В день отъезда в Сотников позвонила Нина Гавриловна и отчеканила: “Вы поступили как низкий человек”. Теперь уже он напрасно пытался крикнуть ей, что она судит о том, в чем совершенно ничего не понимает. Был уже отбой, частые гудки, конец связи. Некоторое время он стоял с трубкой в руке, хотел звонить, думал, колебался, но в конце концов сказал себе: “К черту!” — и отправился в свою комнату — укладывать вещички. “Поссорились?” — спросил проницательный папа, после изгнания из редакции почти весь день проводивший за письменным столом, в поте лица трудясь над книгой о поэте Вениамине Блаженном. Сергей Павлович отмолчался. “Милые бранятся — только тешатся, — успокоил сына Павел Петрович. — Езжай себе. Отдохни”. (Во избежание излишних и опасных для его здоровья волнений ему сказано было о совместной с другом Макарцевым поездке к морю, в райское местечко где-то между Анапой и Новороссийском.)

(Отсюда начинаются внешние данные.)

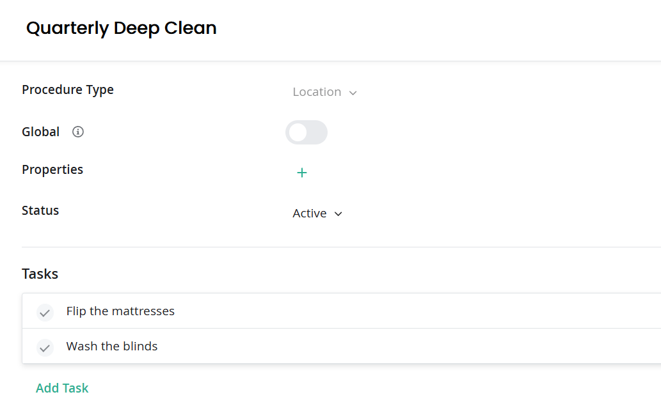Viewport: 661px width, 413px height.
Task: Open the Procedure Type Location dropdown
Action: (x=324, y=92)
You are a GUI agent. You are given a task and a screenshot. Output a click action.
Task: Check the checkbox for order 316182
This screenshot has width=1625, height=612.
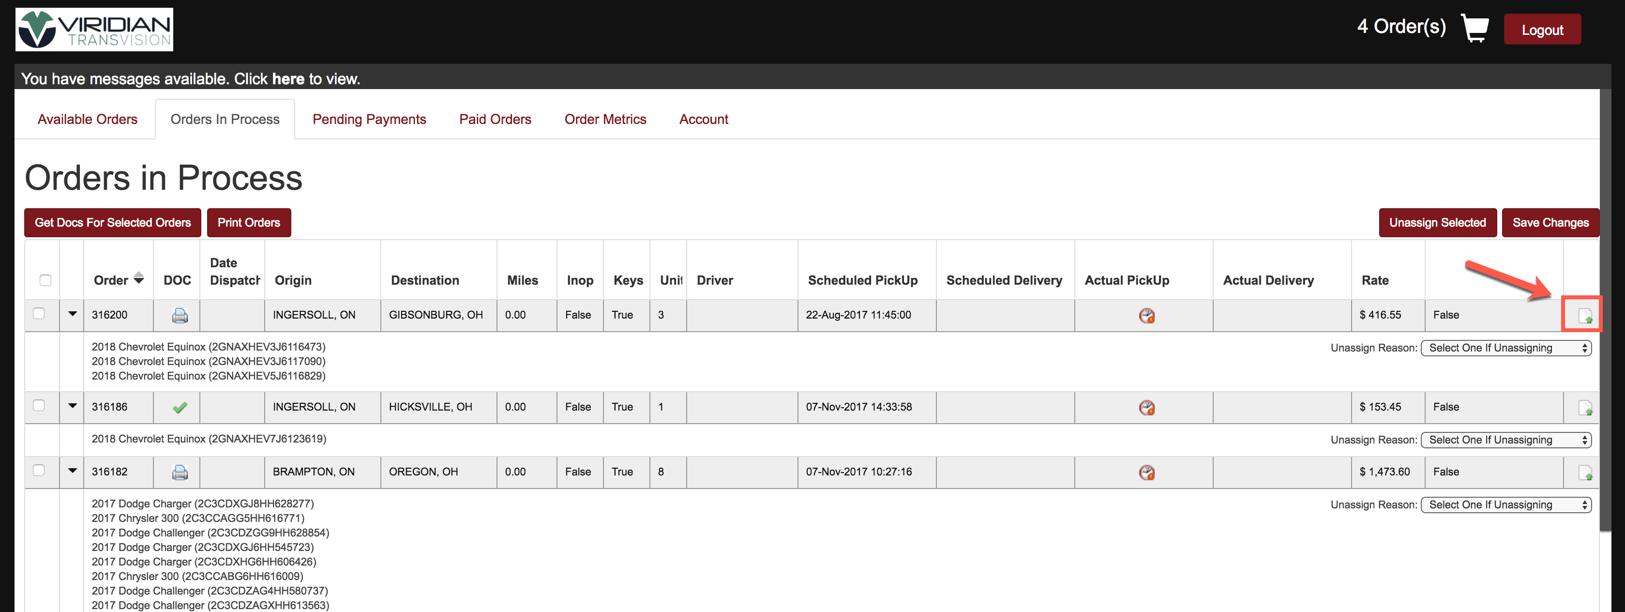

Но смутно и тревожно было на душе. Он уедет, она останется, отвергнутая им, причем, если рассудить без гнева и пристрастия, вовсе даже не по своей вине. Откуда бы ей знать, что священник, ее отец духовный, с кем она делилась горестями, кого допускала в сокровенные уголки своего сердца, кто был ее поводырем, наставником и хранителем ее тайн, — что он уловлен Иудой, стал его сообщником, осведомителем и верным слугой. Николай Иванович был Иуда большой, хотя, не исключено, что в его ли ведомстве или в каком-нибудь ином были иуды и покрупнее. В нем, как в матрешке, заключались иуды поменьше — Антонин, его собратья-архиереи, изгнанный на приход красавчик Вячеслав, еще один Вячеслав из Меншиковой башни, на исповеди вызнавший у Ани, куда отправляется Сергей Павлович, и донесший об этом Ямщикову. Теперь гадай, кто из пассажиров приставлен к нему в хвосты и увяжется за ним сначала в Сотников, а потом и в Сангарский монастырь… Волна страха окатила его. Анечка! А ведь я могу и не вернуться к тебе и никогда больше не обниму и не поцелую тебя, никогда больше… Он быстро сел за стол, схватил лист бумаги и написал: “Любовь моя единственная! Чудесный ангел мой! Если ты будешь читать это письмо, значит, со мной что-то приключилось. Николай Иванович — человек страшный и способен на все. Поэтому я хочу, чтобы ты знала, как я сильно и преданно любил тебя, как мечтал о нашей с тобой жизни, о детках, которые будут возрастать подле нас, и как казнил себя за причиненную тебе обиду. Я был сам не свой, поверь. Когда видишь себя в окружении иуд, трудно сохранить ясность мысли и сдержанность слова. Прости и пойми. Твоей вины во всем этом нет ни капелюшечки. Ты разве виновата, что в храме Божьем угнездилось предательство? Ты разве виновата, что веришь в тайну исповеди? И разве ты виновата, что человек, которому ты доверяешь, давно уже не священник? Ты — чистая; но мир, к несчастью, пока еще полон грязи, ненависти и лжи. Знаешь, я думаю: а вдруг у нас будет сын? Тогда имя ему будет Петр — ладно? А дочка, конечно же, Анечка. Прощай. Молись обо мне. Помни”.

Не перечитывая, он сунул письмо в конверт, схватил сумку и, обняв папу, кинулся на улицу. Надо было еще заскочить к Зиновию Германовичу, оставить ему конверт и сказать, что письмо должно попасть к Ане только в том случае, если его, Сергея Павловича Боголюбова, не будет в живых.